One author who speaks profoundly of solitude and love is Rainer Maria Rilke, whom we have often quoted. He speaks of living our questions over a longer period of time rather than settling for instant answers that do not really satisfy. Perhaps we can also speak of discovering or uncovering our deepest longing, which may sometimes be obscured by settling for a “quick fix.”

One path to this uncovering is solitude, which can at first seem daunting but gradually becomes a persistent need. Rilke advises us to go into that deep place within from which our life flows. A few further thoughts of Rilke may be valuable here. He says that we are made of longing, and that to be with our our more painful experiences may accomplish considerable growth in us. He calls us to “trust the great and indelible solitude” at work in us. “ Love your solitude,” he writes, “and bear the pain of it without self-pity, … [and] be glad that you are growing,” This solitude is also inseparable from compassion for others and for meaningful relationships. “Love life in the form that is not your own, and be kind to all the people who are afraid of their aloneness.” “More authentic love [is] the love which consists of two solitudes which border, protect, and greet each other.” Elsewhere he adds: “Friends can be compared to dance and music. … Friends must be the ends and not the means.”

In other words, solitude (understood as being quietly open to our inner depths), compassion for ourselves and extending to others, and authentic love relationships are inseparable. But this is a slowly growing, always incomplete, process, with many setbacks, disappointments, and even regrets. These call for gentle patience with ourselves. Our sacred worth is a gift that can never be lost, that goes with our very existence, and is not dependent on any “success.”

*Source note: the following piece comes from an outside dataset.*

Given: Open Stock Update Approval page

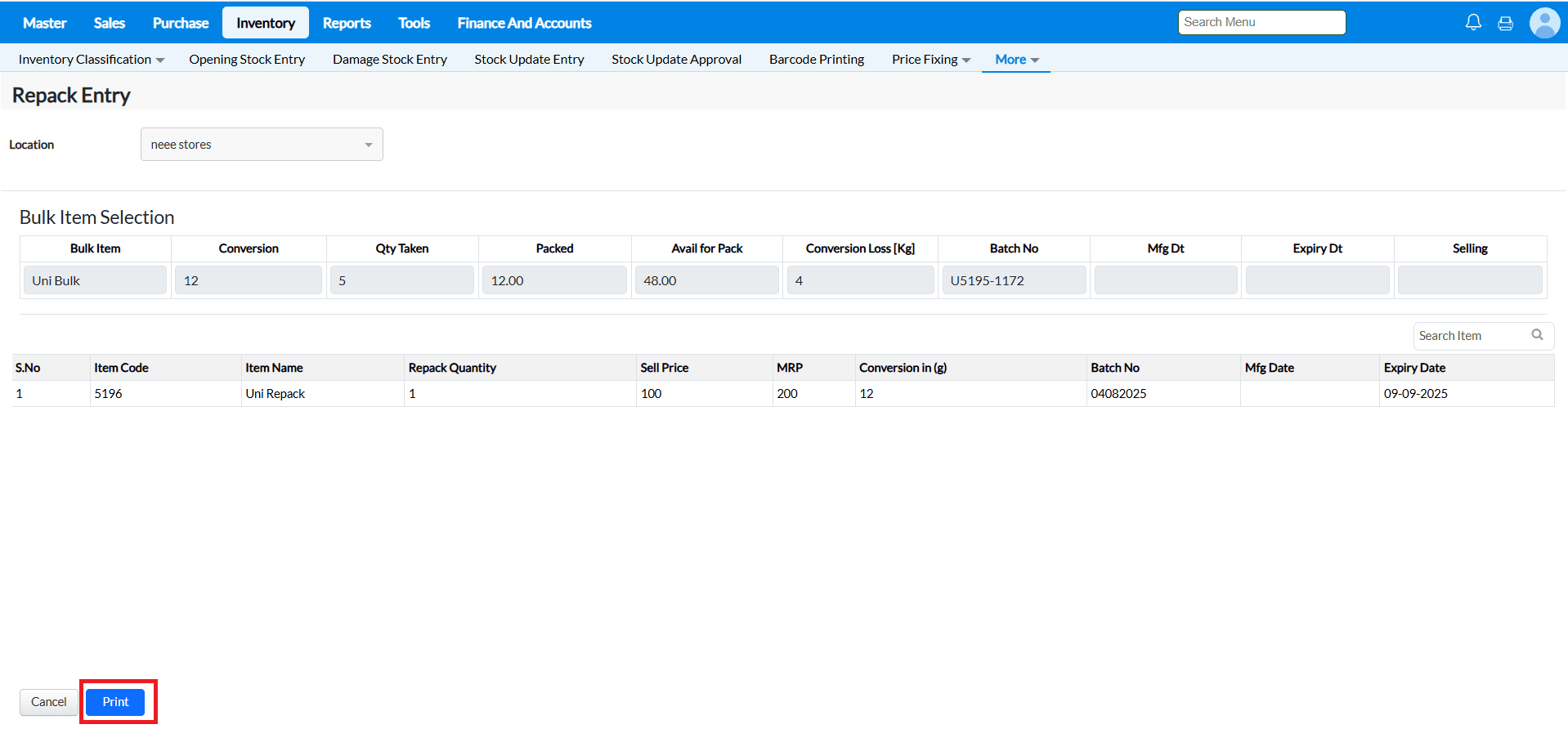Looking at the screenshot, I should tap(676, 60).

What so many authors seem to stress is the need to allow ourselves to be in touch with and feel all our feelings, both those that are joyful and those that are sorrowful. The challenge then is to acknowledge them rather than wrestle with them, to notice them but let then be. It is important too to be able to name then, to find images and words that tell truthfully what they are. Here we may be helped by exposure to story, film, painting, and other works of art that give true voice to what is within us. Then we may decide whether or not to express them, and how to do so; whether to do so to ourselves alone, to entrust them to a friend, or to give some them some more public form, as do people like Rilke and Nouwen. Such expression, I believe, should always be done with awareness and consideration. It should never be just an unconscious unleashing, that may readily hurt ourselves and others. In Mate’s words, they flow best from compassionate self-inquiry.

May you always experience your worth and your hope as deeper than and encompassing of all your sorrows. And may you find others who can share in some way in your own journey towards healing and wholeness.